Hadley's international career was launched with a European debut at the Vienna State Opera in 1982. He is now a regular artist at the great opera houses, including Milan's La Scala, London's Royal Opera at Covent Garden, the Hamburg State Opera and the Paris Opera Bastille.
He has made dozens of recordings, reflecting a varied repertoire.
The October 31 concert is made possible by philanthropists Charles and Alice Murray Heilig, through the Alice Murray Heilig Fund for the Advancement of Music at the University of Connecticut.

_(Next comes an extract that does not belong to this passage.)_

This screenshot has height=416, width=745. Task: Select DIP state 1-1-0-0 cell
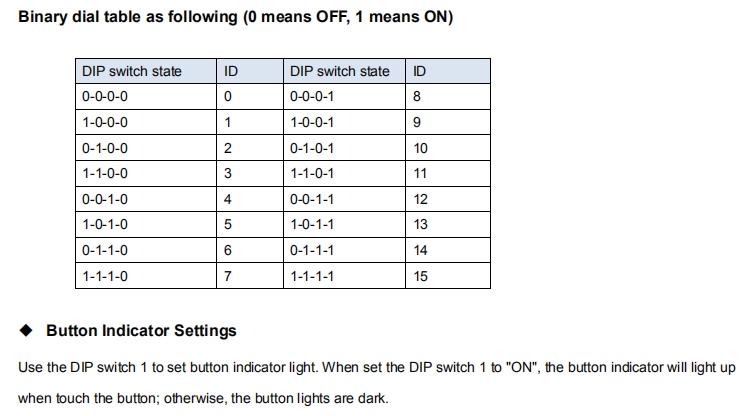tap(146, 173)
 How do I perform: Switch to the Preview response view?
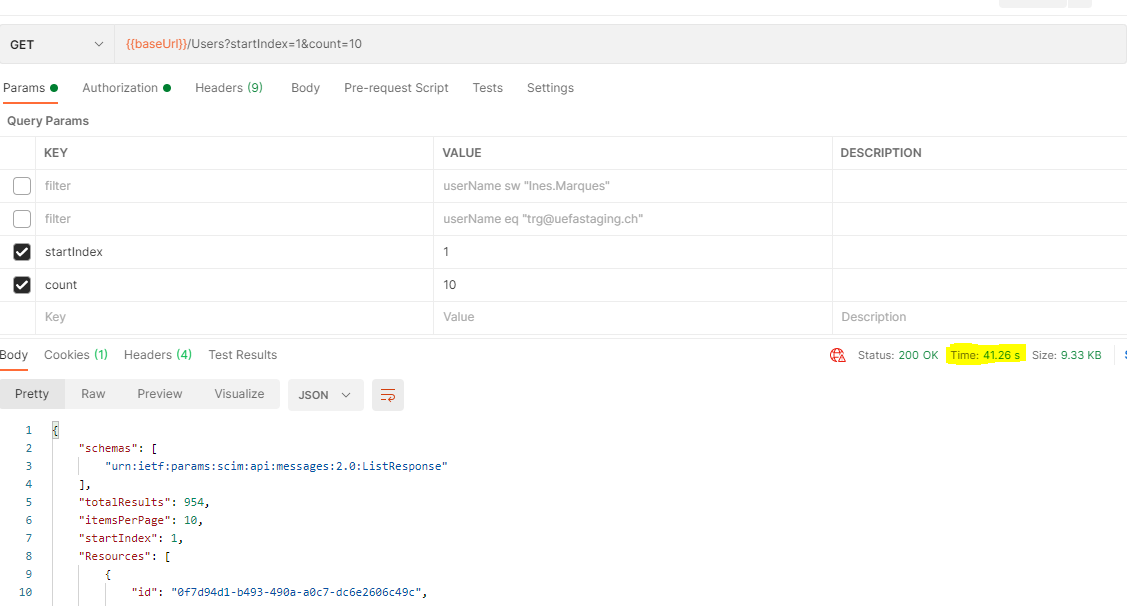click(x=159, y=393)
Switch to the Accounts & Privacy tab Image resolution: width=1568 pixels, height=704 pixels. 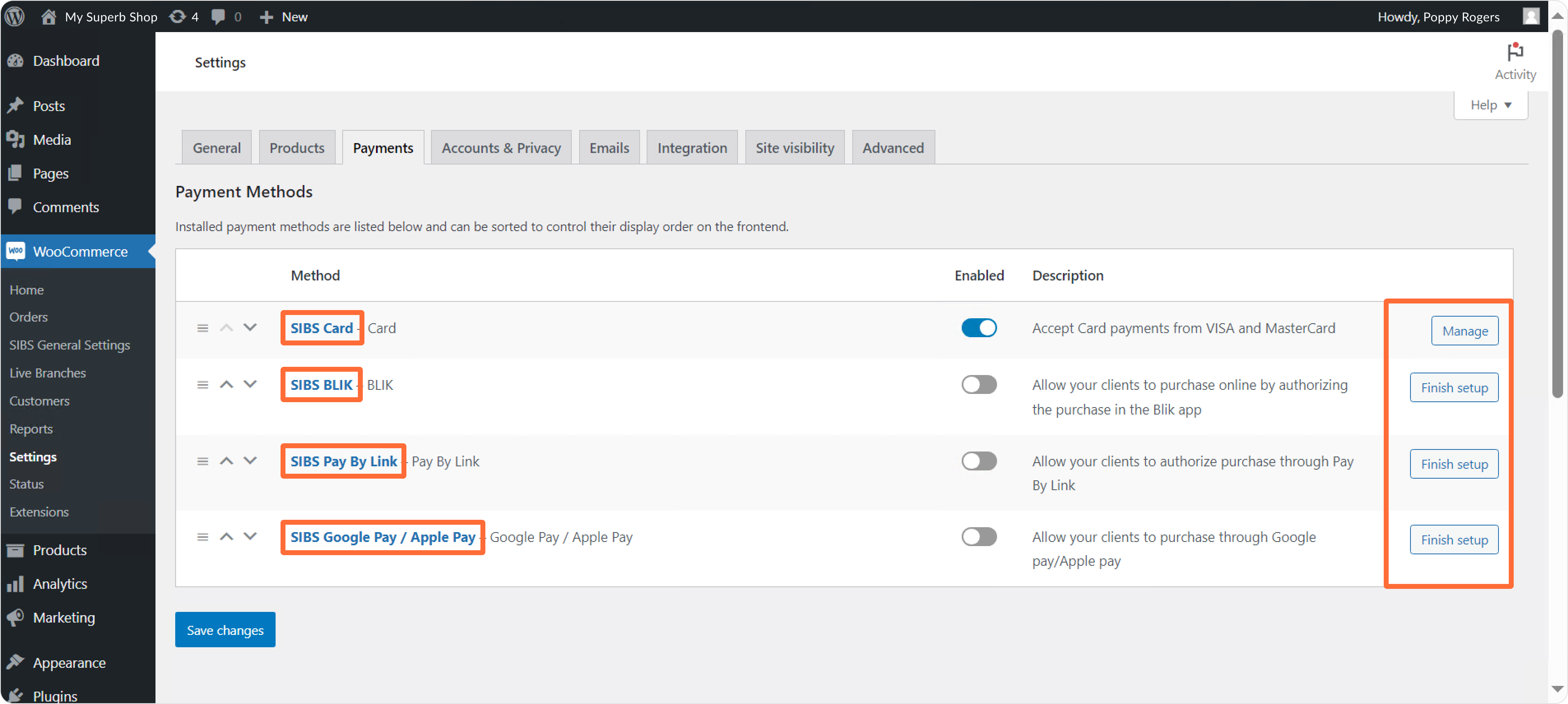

The Heiligs, who live in West Hartford, have sponsored annual concerts and residencies through the fund, which makes it possible to invite musicians at the top of their fields to present free concerts, teach master classes or give lectures at the University.
The fund also supports fellowships, and provides for the restoration or purchase of studio and recital pianos. "Alice and I are pleased to contribute to the enrichment of the music program in fine arts through the Alice and Murray Heilig Fund for the Advancement of Music," Heilig says.
Mary Ellen Junda, associate dean of the School of Fine Arts, says the fund takes the music program to new levels. "The fund enhances our program, providing students the opportunity to meet and learn from top-notch practicing musicians," she says. "The new and restored pianos enhance the concerts and give our students the best instruments for practice and performance.
"The Heiligs, particularly Alice Murray Heilig, an amateur pianist, recognized the importance of good instruments for our students and established this fund in 1998," adds Junda.
The Heiligs' first gift to the school is the Steinway concert grand piano on the von der Mehden stage, which was donated in 1988.
The Heiligs also created the Murray Heilig Chapel at the UConn Health Center and the Murray Heilig Chair in Surgery. They received honorary degrees from the University in 1994.